What are the Top 5 Road Innovations for the Future?

What are the Top 5 Road Innovations for the Future?

Reactive Line Markings

Designed by Studio Roosegaarde, a 500m stretch of road located in the Netherlands has removed its’ streetlights and painted the line markings with a specially formulated glow in the dark paint. The idea is that the paint would ‘charge’ during daylight time, then glow for up to 8 hours straight in the darkness. This would be extremely beneficial as not only would it massively reduce costs on electricity, but would have less of an impact on the environment.

The same company have also got plans for a paint that reacts to changes in outdoor conditions, such as snowflake-like patterns becoming visible only when it reaches 5°C or below.

The Guardian reported a Normandy town in France revealing what they claim to be the World’s first solar-panel road. They are currently testing to see if it will generate enough energy to power the streetlights. If so, this could save not only potential (£)millions but would be a massive step in improving our environment. The road was constructed by Colas, and the panels have been coated in a resin containing fine sheets of silicone, making them durable enough to withstand all means of traffic, including HGVs.

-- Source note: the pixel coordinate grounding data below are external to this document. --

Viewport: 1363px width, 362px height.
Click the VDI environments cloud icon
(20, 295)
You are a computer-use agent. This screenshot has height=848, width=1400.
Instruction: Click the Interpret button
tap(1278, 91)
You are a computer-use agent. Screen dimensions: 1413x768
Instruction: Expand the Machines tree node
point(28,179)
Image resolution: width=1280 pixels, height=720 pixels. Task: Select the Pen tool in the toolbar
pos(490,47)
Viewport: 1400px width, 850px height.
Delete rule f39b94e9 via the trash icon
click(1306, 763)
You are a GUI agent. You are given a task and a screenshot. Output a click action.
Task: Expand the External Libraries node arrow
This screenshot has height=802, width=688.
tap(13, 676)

A road in Cumbria has been resurfaced using an innovative new asphalt mix that contains recycled plastic pellets known as MR6. The material is believed to last much longer than the average road, meaning not only will it reduce the carbon footprint of road construction, but the price of road repair will decrease due to it being required less. The project has already received £1m investment from Richard Branson following their win in the start-up category of the 2016 Virgin Media Business Voom competition. The material is currently on the A6 however is already in demand from places all over the world, including Australia, Uruguay and all over Europe.
In 2015, Highways England announced they had begun research towards wireless charging lanes for electric cars. The idea is that there would be lanes on main roads with electric cables buried underneath, generating electromagnetic fields, which will be picked up by a coil inside the device and converted into electricity. Mashable reported an announcement of 18 month trials for this in August 2015, meaning we should expect to hear of any progress within the next few months.
Although it has been mentioned slightly in the past few years, self-healing asphalt is still a very new concept. Multiple formulas have been designed, mostly for differing types of surface (i.e asphalt, concrete…). Concrete surfacing requires a bacteria-like formula, that learns its original shape and recreates it when changed. Asphalt, however, has a special form of material named ZOAB (Zeer open asfaltbeton – or ‘very open asphalt’ in English), in which it contains small steelwool fibres. This aids the material into ‘healing itself’, working almost like a memory material. However, this only occurs over a long period of time and under heat. As well as this, traffic would have to be redirected as it would have to be left untouched. Plans to introduce a material that heats up only a damaged area of this asphalt have been revealed. This would direct local heat towards the needed repair, speeding up the overall process massively.